Wie lange unterrichtest du hier schon? 
Seit einem Jahr. Vorher haben Barbara Höller und Gerlinde Thuma Malerei unterrichtet. 

Was ist die Kunstschule für dich? 
Sie bietet ein sehr vielseitiges Programm an für junge Leute, die Kunst mögen und noch nicht genau wissen, wohin sie gehen werden. Sie können sich orientieren und Einblicke in verschiedene Bereiche der Kunst bekommen. 

Was ist das heurige Thema, das in deiner Werkstatt behandelt wird? 
Jahresthema ist „diversity“, aber es steht den Studierenden frei. Sie müssen sich nicht daran orientieren. 

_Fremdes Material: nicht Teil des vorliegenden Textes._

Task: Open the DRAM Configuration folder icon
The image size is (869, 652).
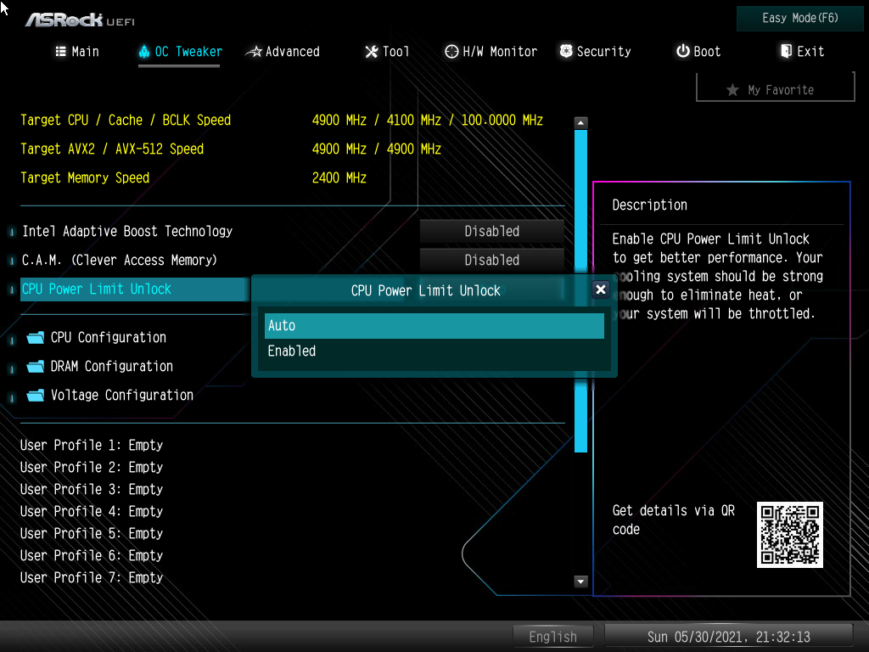Action: pyautogui.click(x=35, y=367)
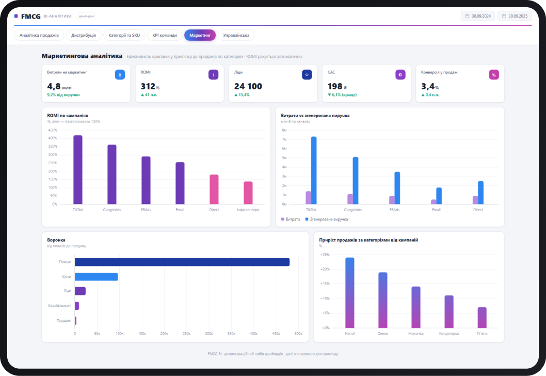Click the blue marketing spend card icon

pos(120,74)
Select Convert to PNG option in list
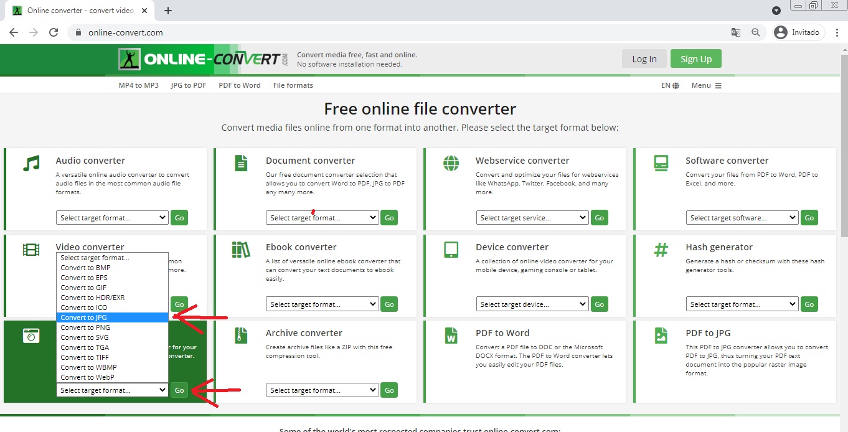This screenshot has width=848, height=432. [112, 327]
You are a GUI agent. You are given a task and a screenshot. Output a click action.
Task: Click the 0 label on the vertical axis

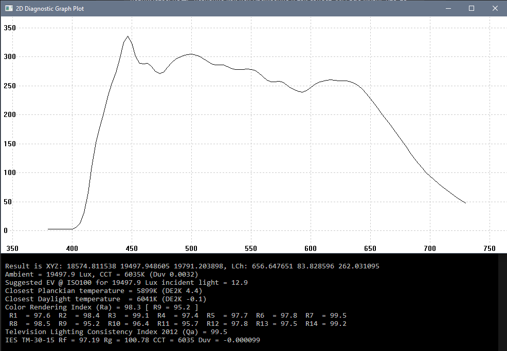click(6, 230)
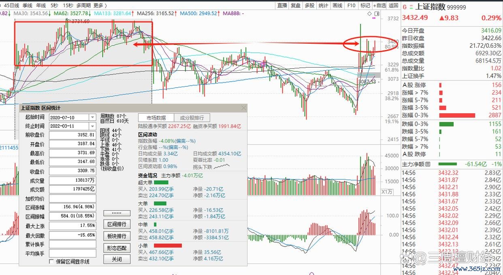
Task: Select the 季线 period tab
Action: coord(28,5)
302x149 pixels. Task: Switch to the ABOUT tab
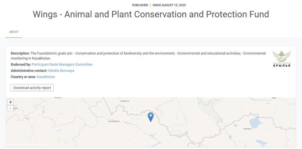(14, 32)
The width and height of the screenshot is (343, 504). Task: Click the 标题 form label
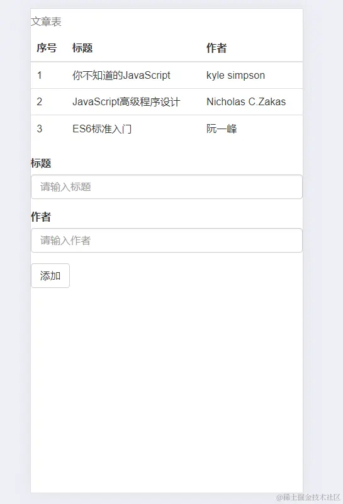[x=41, y=163]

Findest du, es muss in deiner Werkstatt immer einen Prozess geben? 
Auf jeden Fall! Der Prozess ist vielleicht das interessanteste an der Kunst. Die Studierenden der kunstschule.wien befinden sich gerade im Stadium des Lernens, und sie lernen am meisten durch den Prozess. 

Welche Bedeutung hat der Prozess in deiner Arbeit als Lehrende an der kunstschule.wien? 
Der Prozess gibt mir einen guten Einblick in die Arbeitsweise der Studierenden, wie sie herangehen und wie sie die Dinge entwickeln. Er gibt mir natürlich auch die Möglichkeit, Anmerkungen zu machen. 

Was machst du, wenn eine/r deiner Studierenden das Gefühl hat, im Prozess nicht weiterzukommen? 
Ich versuche eine Künstler*innen zu finden, die ich gut befinde, die für den Studierenden inspirativ sein könnten. Oder die andere Methode ist, durch ein Gespräch herauszufinden, worum es der/dem Studierenden eigentlich geht und was sie/er ausdrücken möchte. 

Wann weißt du, dass ein Prozess zu Ende ist? 
Das ist in der Malerei eine schwierige Frage. Letztendlich muss das der Arbeitende am Werk entscheiden. Ich sehe oft, dass Studierende zu lang an einem Werk arbeiten und versuche einzugreifen. 

             Anna Stangl und Ulrich Plieschnig, beide im Hauptberuf Künstler*innen, leiten die Werkstatt Malerei und Prozess.